I'm not sure how creditors distinguish between expansionary monetary policy and currency debasement, but I bet it's subjective and diplomatically sensitive. Even if nobody wants to call it default, though, a high inflation rate or recent inflation instability will at least limit a country's ability to issue local currency debt, exactly as if they formally repudiated their debts. That's a big problem when you depend on foreign creditors to cover half of your deficit
intragovernmental loans don't count
, or when you consider that a mere return to 1990s creditworthiness would mean paying $1.6 trillion interest per year. In 2018 dollars, obviously. It goes up with inflation.
Printing money could maybe work if the US intended to stay off debt for a long time, but I'm skeptical that the US government could afford to keep going without an inflow of foreign wealth. I don't think the US will ever be able to properly repay that debt, either. It's more like an eternal lien on the US working class at this point.
QE wasn't exactly printing money, it's more like a demand deposit, or a low-interest loan using treasury securities as collateral. But yeah, I get your point. The thing is, QE didn't just cause inflation, it also massively increased liquidity in the treasury securities markets. So it also made US government debt much less risky. Just issuing reserves without a bond swap won't do that.
The thing about fiat currency is, it's not worth anything by itself. It's only worth what you can buy with it.

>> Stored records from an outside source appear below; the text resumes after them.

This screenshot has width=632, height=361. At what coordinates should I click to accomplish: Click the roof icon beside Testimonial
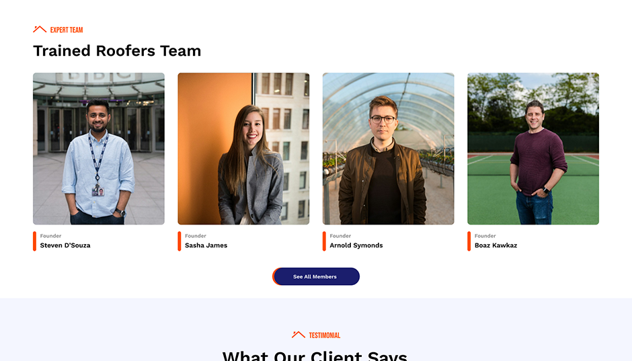[x=299, y=334]
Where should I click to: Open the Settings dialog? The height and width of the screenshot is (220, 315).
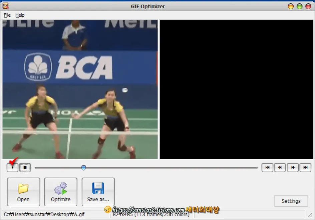click(291, 201)
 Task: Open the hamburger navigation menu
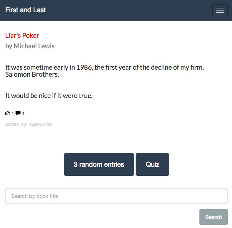point(220,10)
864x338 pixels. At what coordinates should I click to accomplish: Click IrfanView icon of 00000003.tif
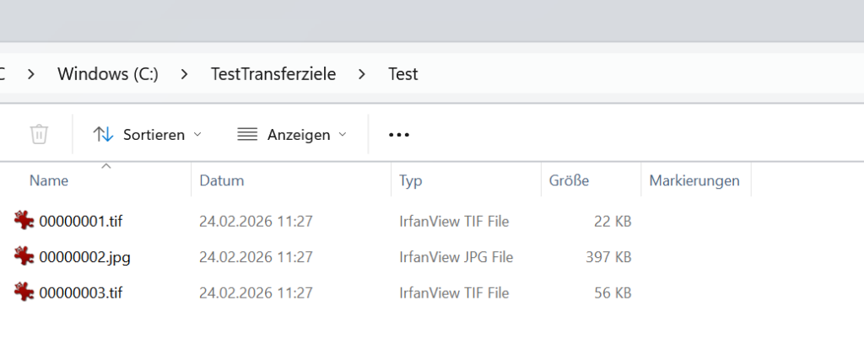pyautogui.click(x=24, y=292)
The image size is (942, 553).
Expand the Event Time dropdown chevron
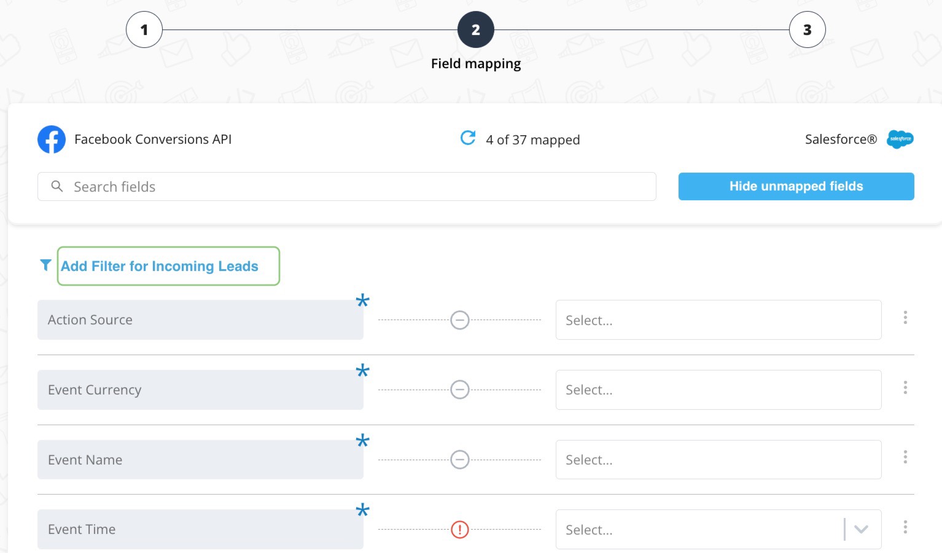861,529
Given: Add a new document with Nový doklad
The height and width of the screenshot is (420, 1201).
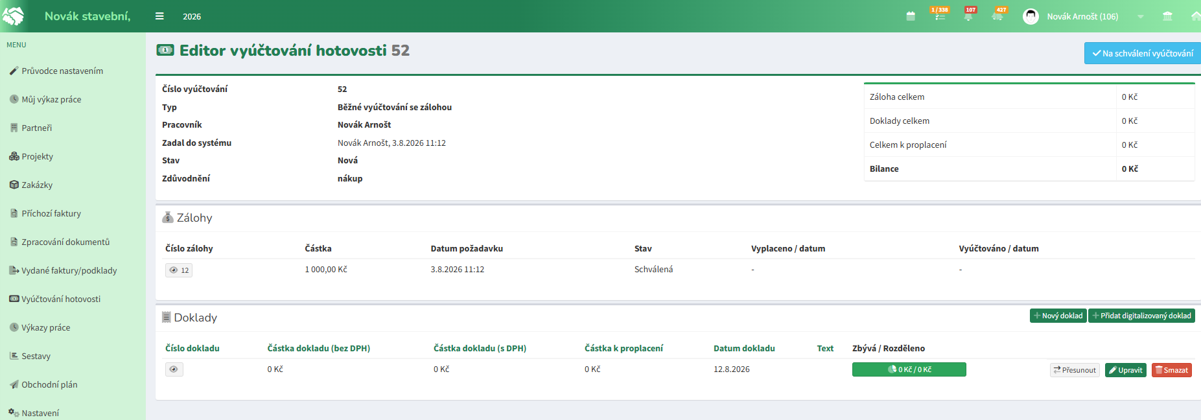Looking at the screenshot, I should pyautogui.click(x=1058, y=316).
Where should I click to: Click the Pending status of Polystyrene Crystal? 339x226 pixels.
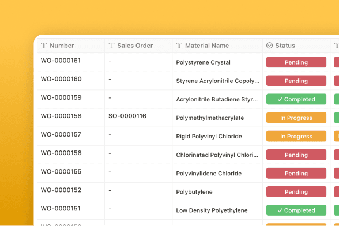click(296, 62)
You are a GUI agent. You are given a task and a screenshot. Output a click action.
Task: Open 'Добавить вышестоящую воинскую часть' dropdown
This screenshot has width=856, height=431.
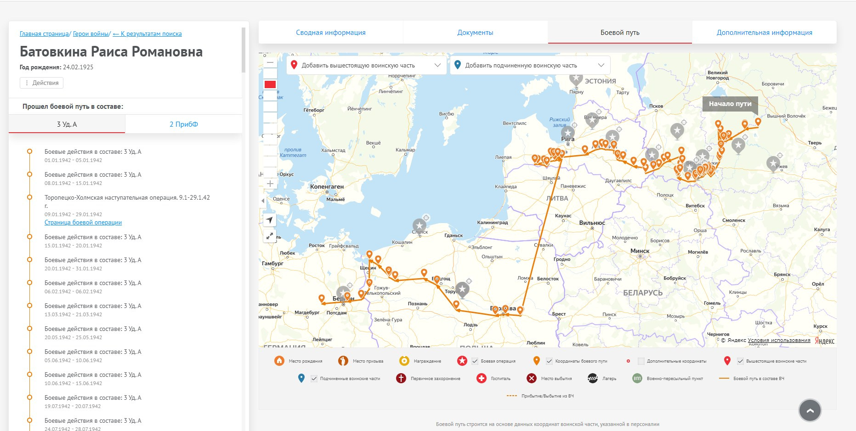pyautogui.click(x=366, y=65)
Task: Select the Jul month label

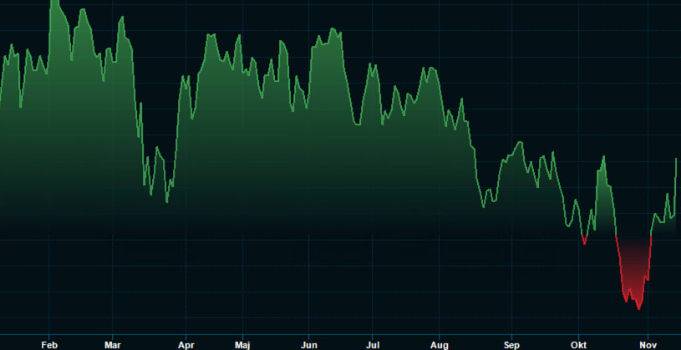Action: tap(373, 344)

I've used the "pile of stuff" analogy earlier in this thread: take all of the stuff your country can make in a given year, put it all in a big pile, and then if you're holding 1% of the outstanding currency, you're allowed to take home 1% of the pile. That's more or less how fiat currencies work, it's a share in the total wealth of the country, redeemable at any time.
So why does a government collect a tax? It's because they want some of the pile. If the government requires everybody to give them 20% of all outstanding currency, the government can then spend that currency to take 20% of the pile of stuff. That leaves 80% of the pile for everybody else to divide amongst themselves.
What happens if the government simply prints 25% more money, and keeps the excess for itself? Then the government can spend that currency to buy 20% of the pile of stuff. That leaves 80% of the pile for everybody else to divide amongst themselves.
But what happens if the government just... like... steals 20% of the stuff? Sends in soldiers, takes 20% of the pile, and walks away? ...That leaves 80% of the pile for everybody else to divide amongst themselves.
In other words, it doesn't actually matter how the government finances itself. The result is the same, it's only who bears the burden that's different. And that's the real reason our governments collect income taxes instead of printing money, because, as you pointed out, it's the rich and the creditors who are affected by inflation, and it's the workers who are affected by income taxes. Thus, printing money is effectively a progressive tax, because the outcome is basically the same as an explicit progressive wealth tax would be.